In one of the most dramatic demonstrations to date that cells are capable of more than we had imagined, the biologist Michael Levin of Tufts University in Medford, Massachusetts and his colleagues have shown that frog cells liberated from their normal developmental path can organise themselves in distinctly un-froglike ways. The researchers separated cells from frog embryos that were developing into skin cells, and simply watched what the free cells did.

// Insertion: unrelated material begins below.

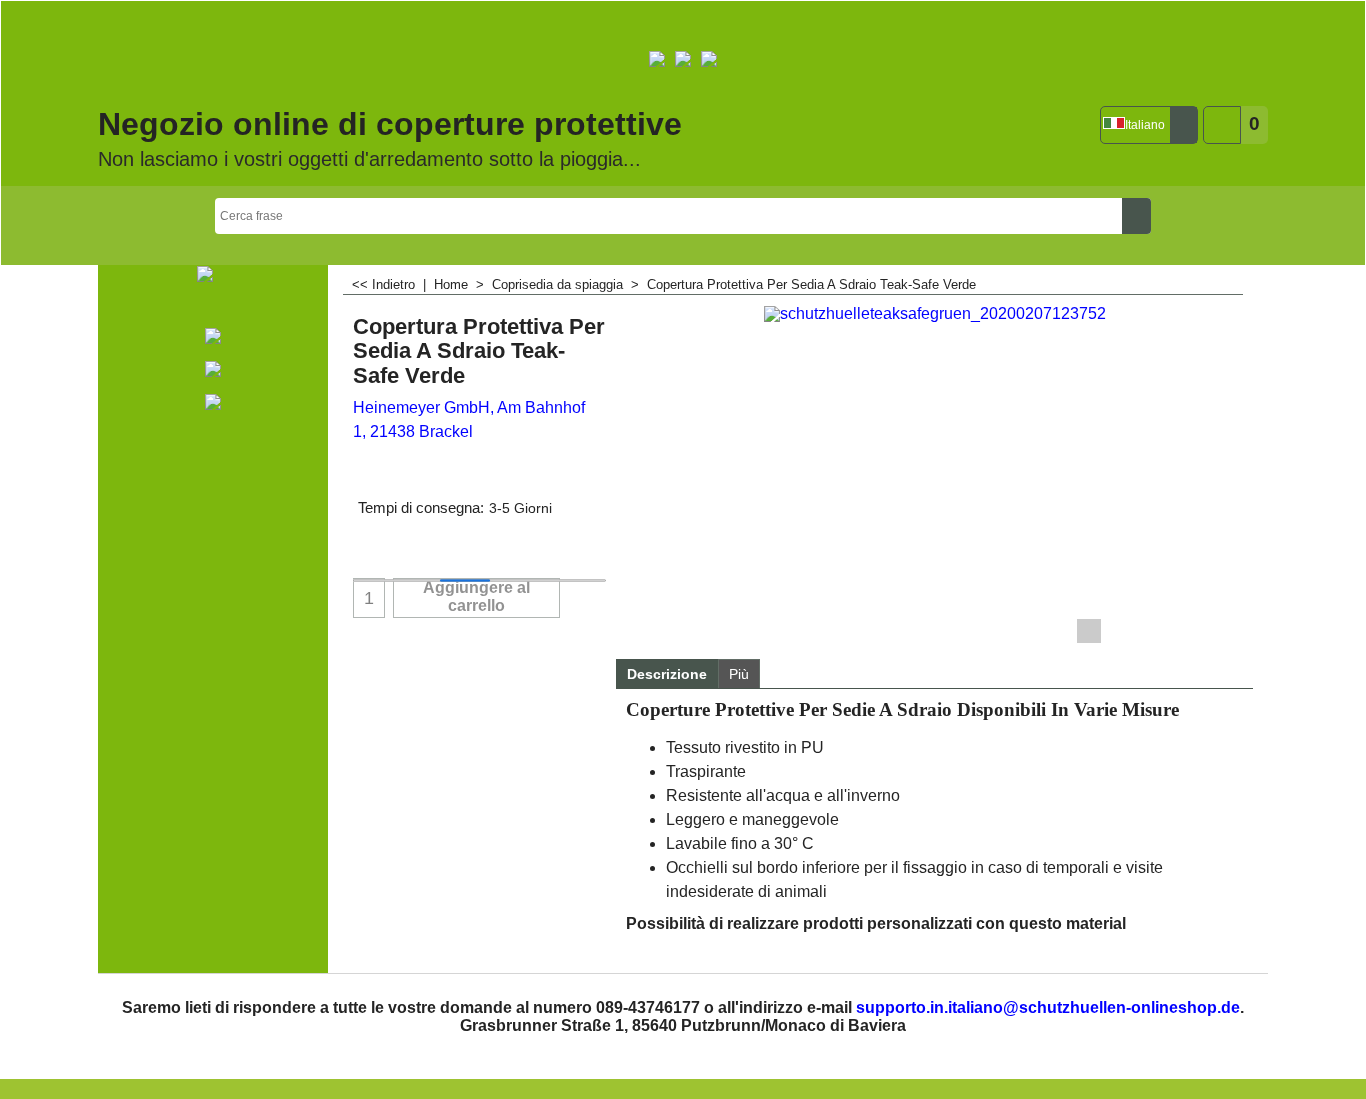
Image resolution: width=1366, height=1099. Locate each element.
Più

Culturing cells – growing them in a dish where they are fed the nutrients they need – is a mature technology. In general, such cells will form an expanding colony as they divide. But the frog skin cells had other plans. They clustered into roughly spherical clumps of up to several thousand cells each, and the surface cells developed little hairlike protrusions called cilia (also present on normal frog skin).
The cilia waved in coordinated fashion to propel the clusters through the solution, much like rowing oars. These cell clumps behaved like tiny organisms in their own right, surviving for a week or more – sometimes several months – if supplied with food. The researchers called them xenobots, derived from Xenopus laevis, the Latin name of the African clawed frog from which the cells were taken.
Some of this wasn’t entirely new. Scientists have known for more than a century that a piece of embryonic tissue destined to become skin will, if cut off and cultured, grow cilia. Such a piece of tissue is called the ‘animal cap’, and various studies have shown that Xenopus animal caps can, if given the right biochemical signals, grow into many other tissue types, including neurons, muscle and even beating heart tissue.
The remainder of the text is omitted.